Conhecida como a “Terra do Gavião”, Umarizal atravessa um momento de intensa fragmentação política às vésperas do ciclo eleitoral de 2026. O cenário atual se assemelha a uma verdadeira colcha de retalhos, marcada pela pulverização de apoios, ausência de comando unificado e uma base governista que, na prática, parece caminhar em direções opostas.
Embora o município seja historicamente dividido em dois grandes blocos políticos, a realidade atual — sobretudo no que diz respeito às disputas proporcionais — revela um quadro bem mais difuso.
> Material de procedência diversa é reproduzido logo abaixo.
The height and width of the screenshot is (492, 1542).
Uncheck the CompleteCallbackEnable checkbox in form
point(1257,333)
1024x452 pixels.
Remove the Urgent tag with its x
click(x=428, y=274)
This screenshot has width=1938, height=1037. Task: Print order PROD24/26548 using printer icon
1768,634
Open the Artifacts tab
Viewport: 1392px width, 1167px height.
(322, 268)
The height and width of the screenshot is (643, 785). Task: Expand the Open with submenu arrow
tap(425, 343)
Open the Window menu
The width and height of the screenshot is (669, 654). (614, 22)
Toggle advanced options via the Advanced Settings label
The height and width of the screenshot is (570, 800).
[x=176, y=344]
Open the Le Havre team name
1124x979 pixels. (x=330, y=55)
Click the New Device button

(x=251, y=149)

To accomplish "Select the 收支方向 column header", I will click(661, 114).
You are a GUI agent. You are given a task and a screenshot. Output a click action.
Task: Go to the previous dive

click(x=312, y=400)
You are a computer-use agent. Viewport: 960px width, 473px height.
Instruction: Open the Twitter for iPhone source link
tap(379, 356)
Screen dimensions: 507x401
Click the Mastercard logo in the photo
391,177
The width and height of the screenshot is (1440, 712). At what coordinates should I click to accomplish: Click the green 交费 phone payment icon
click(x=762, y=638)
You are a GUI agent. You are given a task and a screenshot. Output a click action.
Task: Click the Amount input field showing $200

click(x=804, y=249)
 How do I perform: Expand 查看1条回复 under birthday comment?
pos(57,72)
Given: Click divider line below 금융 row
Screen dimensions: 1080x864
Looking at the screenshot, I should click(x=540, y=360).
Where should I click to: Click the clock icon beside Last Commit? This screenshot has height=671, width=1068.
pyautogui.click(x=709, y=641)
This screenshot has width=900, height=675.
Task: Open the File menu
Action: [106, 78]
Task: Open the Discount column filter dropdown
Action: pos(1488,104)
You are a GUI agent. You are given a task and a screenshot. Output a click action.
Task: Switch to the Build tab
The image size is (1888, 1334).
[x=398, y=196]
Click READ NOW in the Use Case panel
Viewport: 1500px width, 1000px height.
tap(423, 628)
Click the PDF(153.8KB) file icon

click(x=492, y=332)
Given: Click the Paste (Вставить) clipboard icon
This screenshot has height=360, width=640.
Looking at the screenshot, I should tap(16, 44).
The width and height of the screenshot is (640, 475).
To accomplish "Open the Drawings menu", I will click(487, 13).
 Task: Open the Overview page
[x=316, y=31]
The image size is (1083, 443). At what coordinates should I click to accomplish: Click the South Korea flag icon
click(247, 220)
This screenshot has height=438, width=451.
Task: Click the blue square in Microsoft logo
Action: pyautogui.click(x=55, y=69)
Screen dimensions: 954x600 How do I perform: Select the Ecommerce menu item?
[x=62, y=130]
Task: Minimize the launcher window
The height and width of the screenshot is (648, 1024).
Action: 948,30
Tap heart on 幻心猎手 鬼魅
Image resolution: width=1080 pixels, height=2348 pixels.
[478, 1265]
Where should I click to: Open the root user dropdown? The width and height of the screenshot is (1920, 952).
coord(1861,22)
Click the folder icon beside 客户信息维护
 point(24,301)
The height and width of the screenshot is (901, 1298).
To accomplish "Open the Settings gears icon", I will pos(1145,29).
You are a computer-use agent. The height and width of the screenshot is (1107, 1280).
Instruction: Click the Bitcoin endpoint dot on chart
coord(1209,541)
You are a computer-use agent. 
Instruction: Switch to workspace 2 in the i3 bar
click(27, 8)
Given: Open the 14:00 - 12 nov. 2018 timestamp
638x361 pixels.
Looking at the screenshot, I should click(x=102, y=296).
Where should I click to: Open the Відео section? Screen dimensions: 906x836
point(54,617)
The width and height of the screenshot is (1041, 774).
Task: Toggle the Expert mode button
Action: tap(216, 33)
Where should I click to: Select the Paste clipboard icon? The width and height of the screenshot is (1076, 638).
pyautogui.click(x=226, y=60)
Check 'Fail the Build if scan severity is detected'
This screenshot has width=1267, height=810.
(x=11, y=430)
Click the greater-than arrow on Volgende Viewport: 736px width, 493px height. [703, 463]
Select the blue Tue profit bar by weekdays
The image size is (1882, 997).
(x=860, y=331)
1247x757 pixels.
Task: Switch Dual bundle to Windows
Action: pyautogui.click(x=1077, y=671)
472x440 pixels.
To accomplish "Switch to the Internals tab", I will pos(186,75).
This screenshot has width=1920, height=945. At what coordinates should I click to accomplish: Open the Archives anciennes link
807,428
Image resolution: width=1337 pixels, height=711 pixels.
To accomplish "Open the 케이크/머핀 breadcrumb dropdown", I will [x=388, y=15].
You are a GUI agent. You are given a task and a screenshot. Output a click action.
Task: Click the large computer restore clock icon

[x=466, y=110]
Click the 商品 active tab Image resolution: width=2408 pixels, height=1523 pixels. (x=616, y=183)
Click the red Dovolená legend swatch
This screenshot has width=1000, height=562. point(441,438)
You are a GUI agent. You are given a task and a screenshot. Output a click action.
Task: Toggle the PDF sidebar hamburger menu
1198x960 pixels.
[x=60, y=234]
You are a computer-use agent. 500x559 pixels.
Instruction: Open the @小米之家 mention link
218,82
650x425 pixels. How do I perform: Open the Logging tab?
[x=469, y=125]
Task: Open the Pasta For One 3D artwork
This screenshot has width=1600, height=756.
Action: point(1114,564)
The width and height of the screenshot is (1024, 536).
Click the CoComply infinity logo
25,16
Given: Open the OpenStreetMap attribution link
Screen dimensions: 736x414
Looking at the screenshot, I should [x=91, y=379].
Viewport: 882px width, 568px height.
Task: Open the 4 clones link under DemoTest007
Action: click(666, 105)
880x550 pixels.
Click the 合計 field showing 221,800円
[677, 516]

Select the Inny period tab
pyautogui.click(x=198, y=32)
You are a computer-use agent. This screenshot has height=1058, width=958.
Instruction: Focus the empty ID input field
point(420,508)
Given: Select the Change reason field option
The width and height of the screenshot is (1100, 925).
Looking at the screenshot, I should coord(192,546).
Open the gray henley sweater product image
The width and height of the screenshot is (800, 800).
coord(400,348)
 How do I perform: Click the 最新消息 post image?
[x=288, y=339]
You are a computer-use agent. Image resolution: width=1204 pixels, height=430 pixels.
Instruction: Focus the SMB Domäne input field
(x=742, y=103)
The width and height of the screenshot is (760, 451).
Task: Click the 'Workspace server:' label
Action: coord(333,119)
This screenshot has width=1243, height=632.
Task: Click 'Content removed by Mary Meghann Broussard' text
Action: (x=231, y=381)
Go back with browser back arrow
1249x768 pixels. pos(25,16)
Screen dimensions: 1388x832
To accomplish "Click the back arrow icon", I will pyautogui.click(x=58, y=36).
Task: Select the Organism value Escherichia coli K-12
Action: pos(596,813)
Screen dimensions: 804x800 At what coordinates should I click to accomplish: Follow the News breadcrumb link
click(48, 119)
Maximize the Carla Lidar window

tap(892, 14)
Na corrida para a Câmara dos Deputados, a base aliada encontra-se visivelmente esfacelada, sem liderança clara ou estratégia comum, o que expõe fragilidades internas e disputas silenciosas por espaço e protagonismo.
No campo da Assembleia Legislativa, nomes como Getúlio Rêgo, Kaline Amorim e Neilton Diógenes despontam como favoritos e devem figurar no chamado “pódio” eleitoral no município. Ainda assim, o cenário está longe de ser linear. Nos bastidores, outros candidatos devem surgir recebendo apoios camuflados, vindos de figuras ligadas ao grupo governista — o tradicional jogo do “vai tu, que eu não posso aparecer”, prática comum na política local.
Já na disputa pela Câmara Federal, o ambiente tende a ser mais previsível, embora não menos contraditório. Apesar da atuação dúbia de uma liderança local, que publicamente sinaliza neutralidade, mas nos bastidores demonstra preferência clara, alguns nomes já se colocam no radar do eleitorado.
O deputado João Maia, presença recorrente nas eleições da região, volta a figurar como opção, embora enfrente crescente desgaste político. Para este pleito, a ascensão do nome do médico Dr. Bernardo pode representar uma mudança de rota e indicar um novo alinhamento de forças, especialmente entre eleitores que buscam renovação.
Também devem aparecer no tabuleiro eleitoral nomes como Heider, Nina Souza e Kelps Lima, compondo um leque variado de opções que reforça a ideia de que Umarizal terá, em 2026, candidatos “para todos os gostos” — ainda que isso evidencie mais divisão do que coesão política.
O fato é que, sem articulação firme e liderança efetiva, a tendência é que o município continue fragmentado, transformando a eleição em um teste não apenas de popularidade, mas de sobrevivência política.